_PROBLEM DETAILS_
With pictures omitted, transcribe exactly the lines from the one containing "Apply the blue cylinder chart style" to the end of the records below.

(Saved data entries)
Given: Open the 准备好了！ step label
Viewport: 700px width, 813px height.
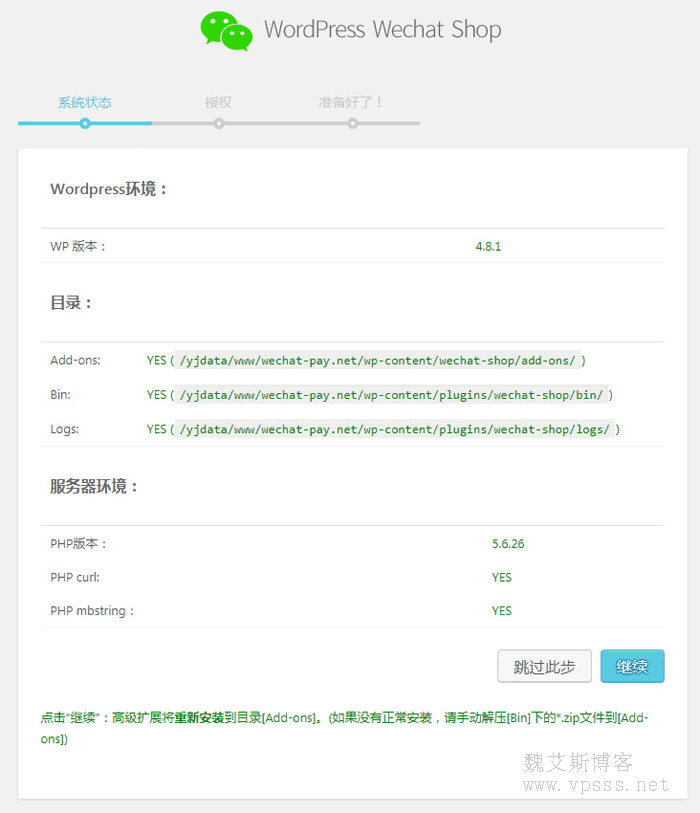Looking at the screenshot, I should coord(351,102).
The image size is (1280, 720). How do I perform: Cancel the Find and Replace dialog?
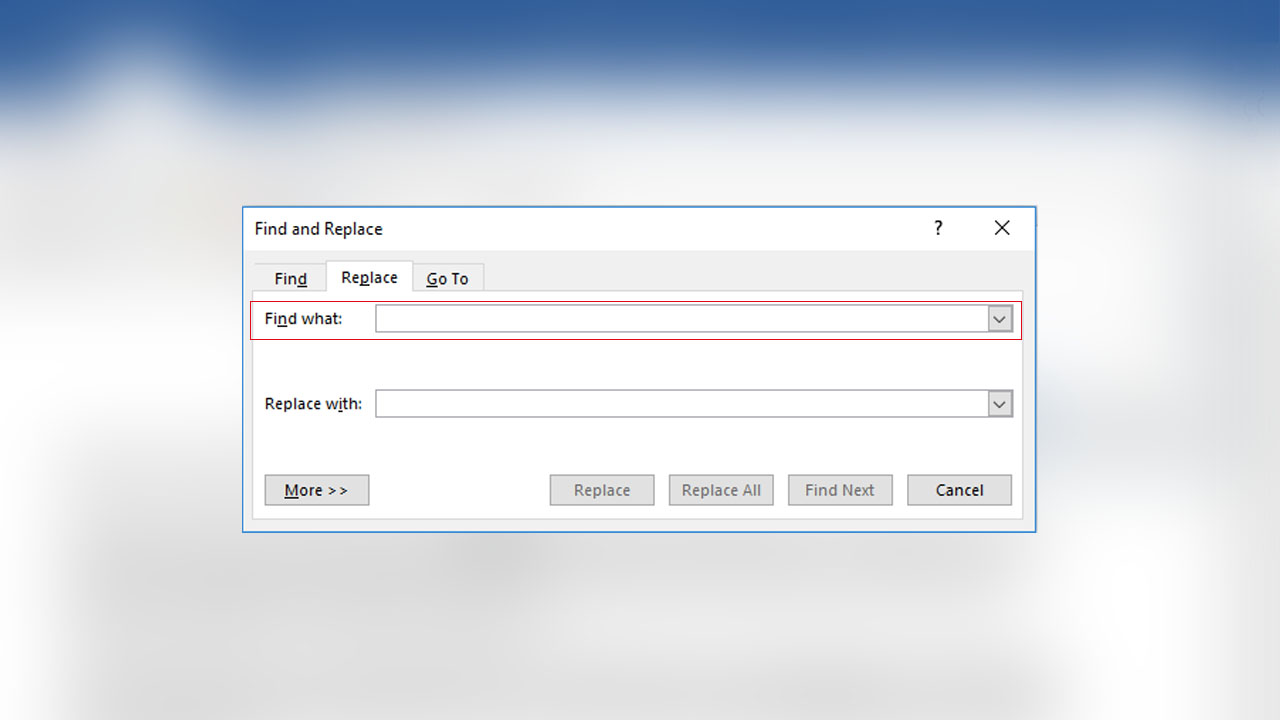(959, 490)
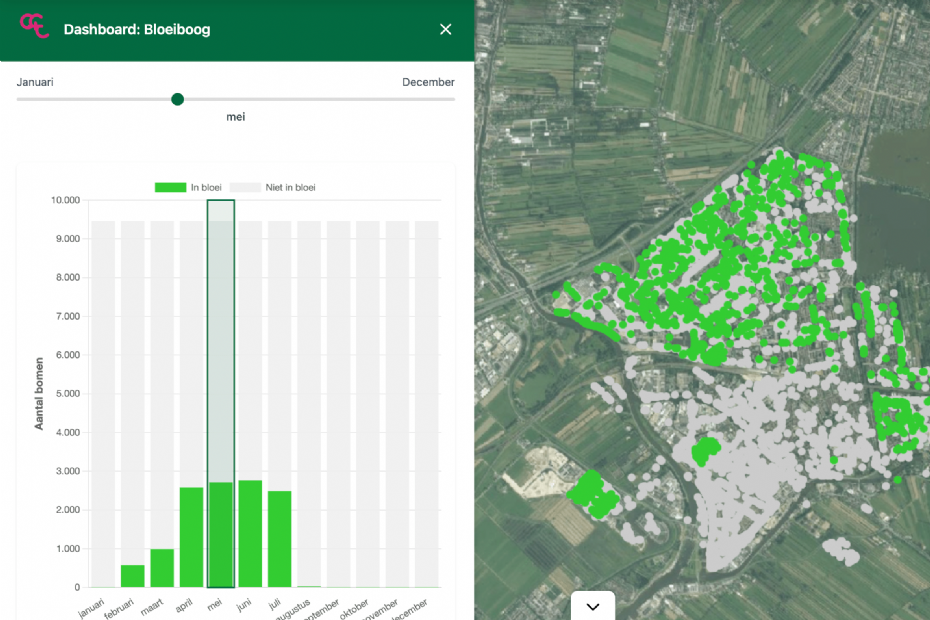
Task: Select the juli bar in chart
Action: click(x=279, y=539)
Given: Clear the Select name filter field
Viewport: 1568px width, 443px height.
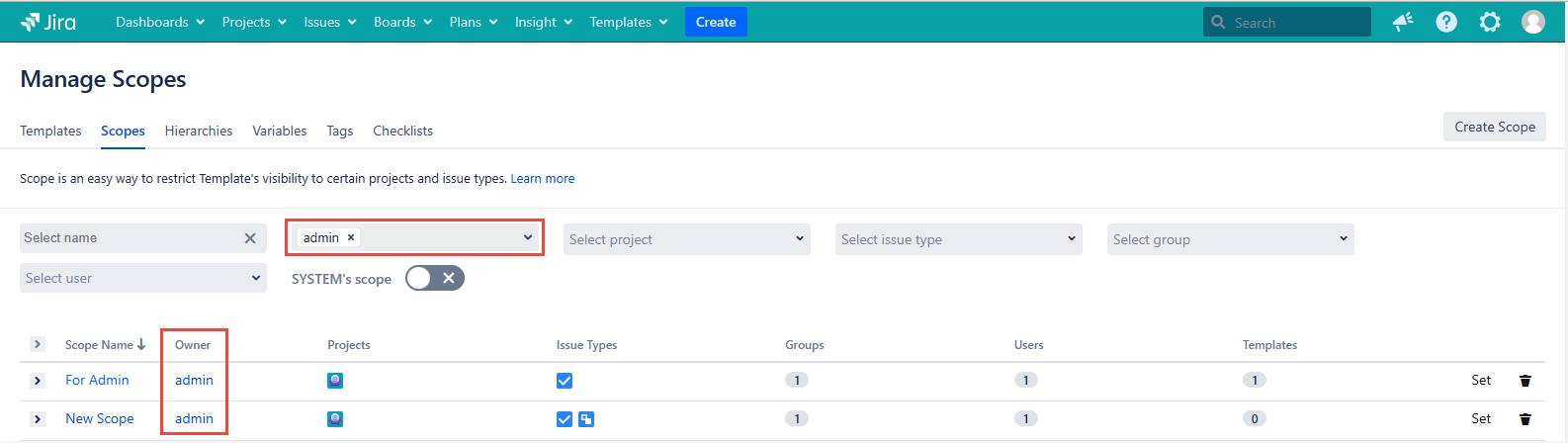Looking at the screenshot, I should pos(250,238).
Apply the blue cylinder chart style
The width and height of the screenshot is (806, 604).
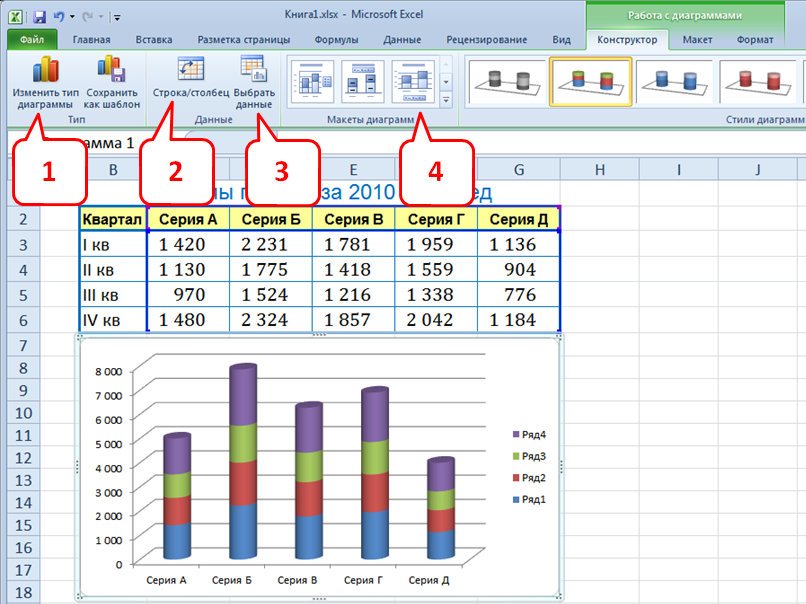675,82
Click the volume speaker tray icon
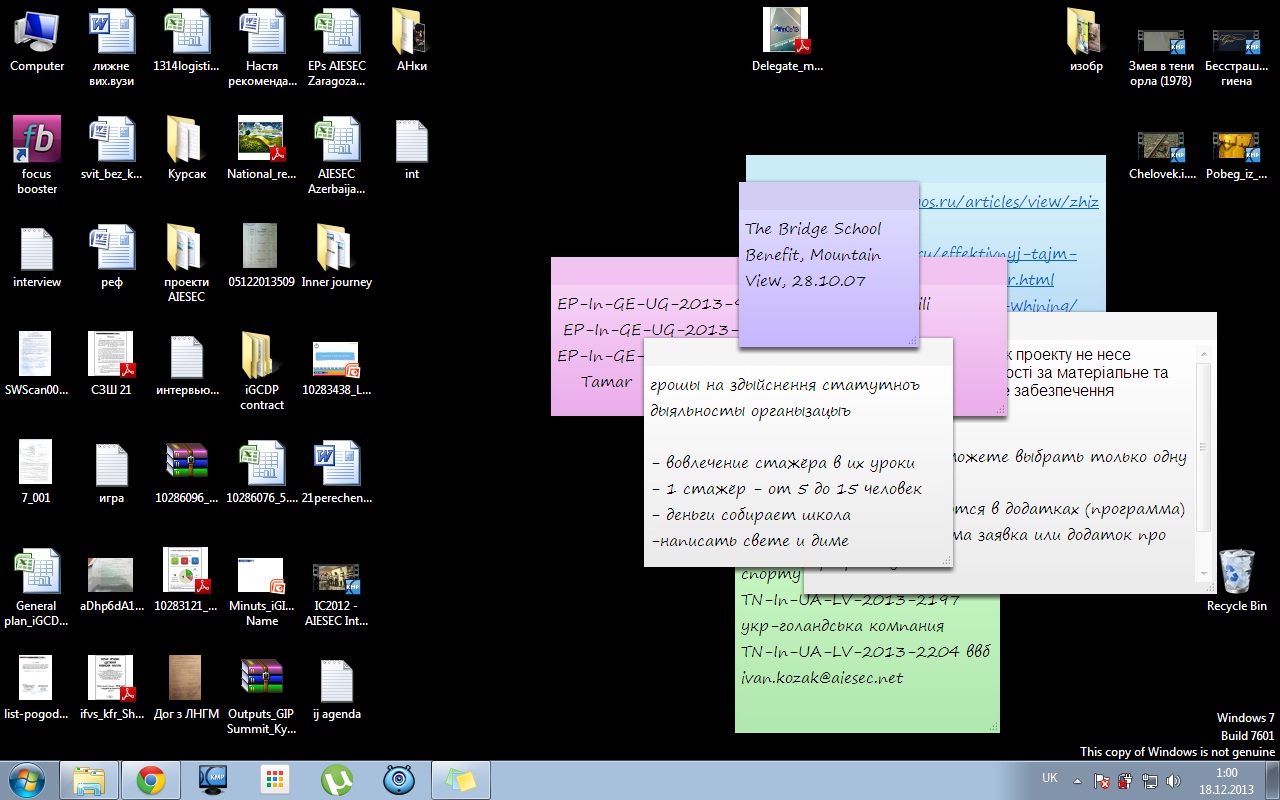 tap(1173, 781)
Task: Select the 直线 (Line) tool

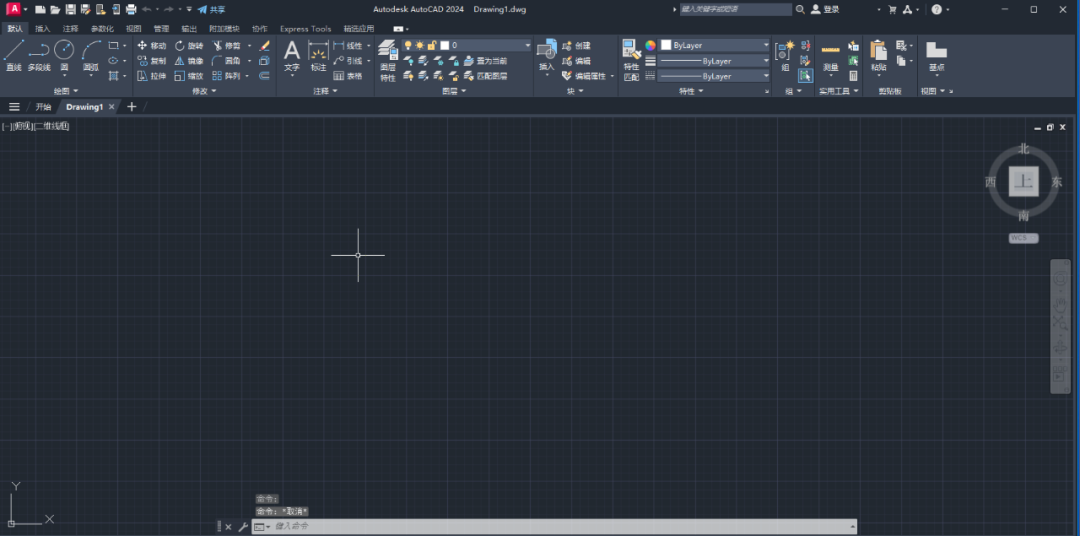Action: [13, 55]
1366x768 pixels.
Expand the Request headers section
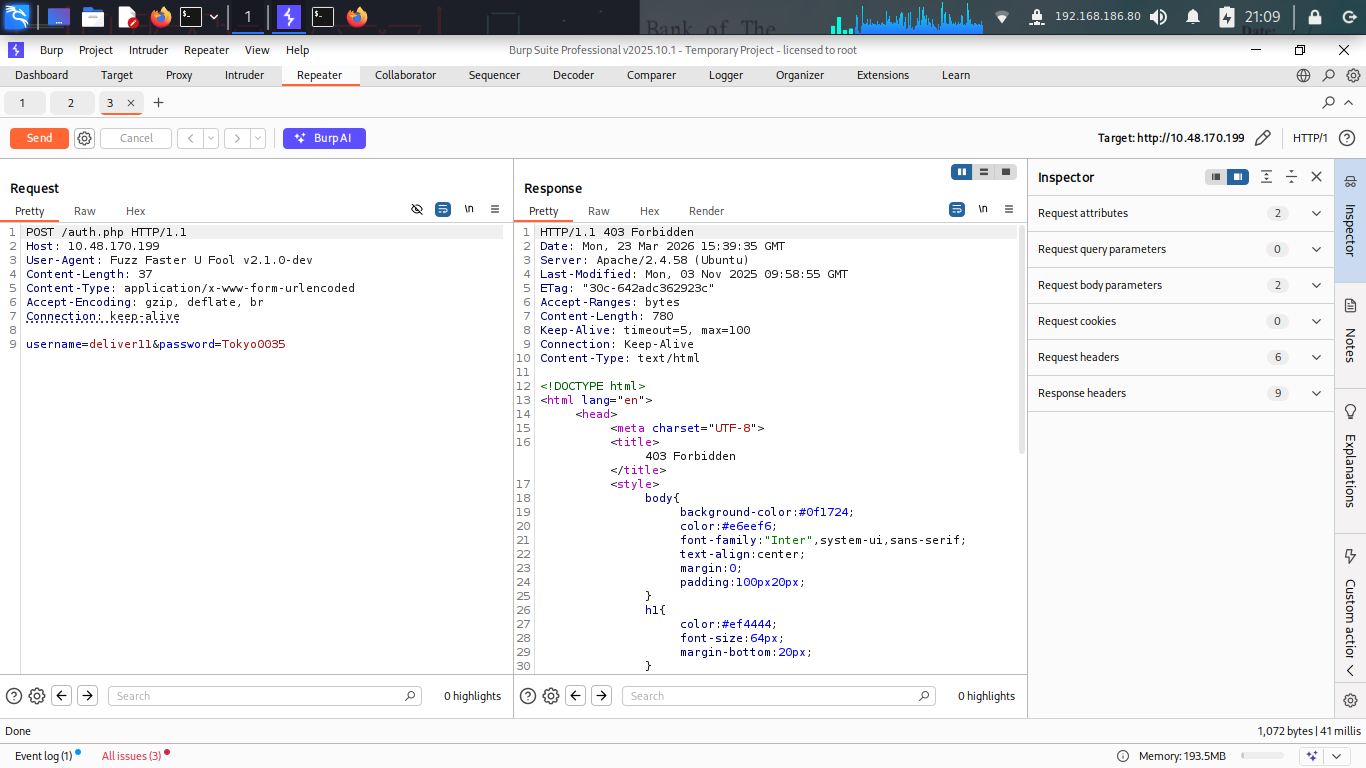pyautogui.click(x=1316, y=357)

_ANSWER TO THE PROBLEM_
Apply the blue cylinder chart style
The width and height of the screenshot is (806, 604).
675,82
Click the volume speaker tray icon
 tap(1173, 781)
Task: Select the 直线 (Line) tool

Action: [13, 55]
1366x768 pixels.
Expand the Request headers section
pyautogui.click(x=1316, y=357)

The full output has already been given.